Devolvi o beijo, mas na sua bochecha. Acenei positivamente com a cabeça e sentei-me no balcão. Ela me olhou meio irritada, a desaprovação do meu comportamento estava clara no seu olhar, mas não comentou a respeito. Peguei uma maça do cesto e comecei a comer. Dessa vez ela não ficou calada.

"Henry, eu já estou fazendo jantar!"

"O garoto só come. Aposto que na hora do jantar, vai encher a cara de comida."

Sorri, ainda mastigando a maçã, fazendo com o suco escorresse pela minha boca. Minha mãe fez cara de aversão. Minha outra mãe tinha me chamado de buraco negro.

"Oi mãe."

"Oi garoto. Dá-me uma dessas, também."

É, eu tenho duas mães. A primeira, é minha mãe adotiva, que eu conheci a vida toda. Ela é prefeita da cidade onde eu moro. Regina Mills. A minha outra mãe é a minha mãe biológica, mas ela eu conheço há cinco anos apenas. Ela é xerife da cidade. Emma Swan. E tem dois anos que elas estão juntas, quase um morando juntas. Digo, nós três morando juntos.

No começo eu estranhei um pouco. Achei que minha mãe nunca se daria bem com a Emma; elas se odiavam. Mas elas começaram a se entender quando a Emma virou xerife e resolveu bater de frente com a prefeita. Minha mãe é muito durona e por isso, muito temida na cidade. Mas a Emma não liga para isso. Acho que foi isso que fez minha mãe abrir as portas para a Emma.

"Falando em portas, por que aquela violência toda com a porta do quarto, Emma?"

Emma me olha supresa. "Quem estava falando em portas, garoto?"

Ops. "Ah, só estava pensando em portas. Mas enfim, o que aconteceu?"

Minha mãe para de mexer na panela e vira, nos encarando. Ou melhor, encarando a Emma. Eu acho incrível como elas conseguem se comunicar dessa forma, só se olhando. Eu me sinto excluído, mas ao mesmo tempo abismado, porque é nessas horas que eu vejo o quanto elas se amam.

Minha mãe acena com a cabeça para a Emma e volta para as panelas.

"Garoto, você sabe que nem todo mundo entende como a nossa família funciona, não?"

Ah. Então elas não brigaram entre si. Algo aconteceu na rua. Ela me conta que mais uma vez sofreram preconceito por estarem juntas. Peguei Emma pela mão, fui até minha mãe e peguei sua mão também.

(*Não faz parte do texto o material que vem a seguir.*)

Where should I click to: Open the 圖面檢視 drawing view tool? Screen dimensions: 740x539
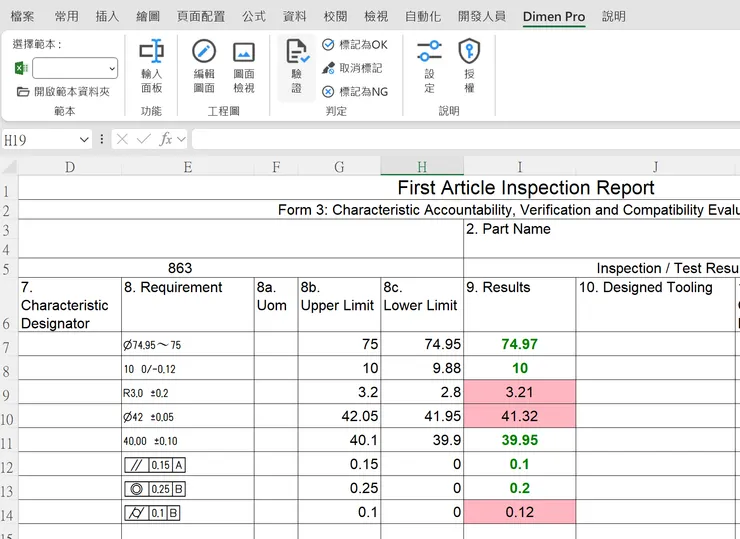[243, 66]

"Não importa. O amor entre nós é a força que nos une. Essas pessoas tem os corações gelados. Aqui, nesta casa, não tem noite de inverno que sobreviva ao calor de nossos corações. Lembram, que o amor pode quebrar qualquer maldição?"

"Garoto, eu te amo."

"Henry, meu anjo, eu também te amo."

"E eu amo vocês."

O jantar foi mais divertido. E vendo minhas mães felizes juntas, era o suficiente para mim. Mesmo sendo fim de agosto, uma das épocas mais frias do ano, esta noite, nesta casa, o frio, a tristeza e o ódio não faziam parte em nossa festa particular. Fomos para a sala assistir a um filme, eu deitado no sofá e elas duas no tapete. Durante o filme, eu acabei dormindo.

No dia seguinte, acordei entre as minhas mães, no tapete da sala e imediatamente entendi porque não tinha sentido frio a noite toda. Porque nas noites frias desse inverno e de tantos outros pela frente, o amor que vinha da união das minhas mães podia descongelar qualquer coração frio.

E porque eu ainda estava usando meu par de meias velho e confortável.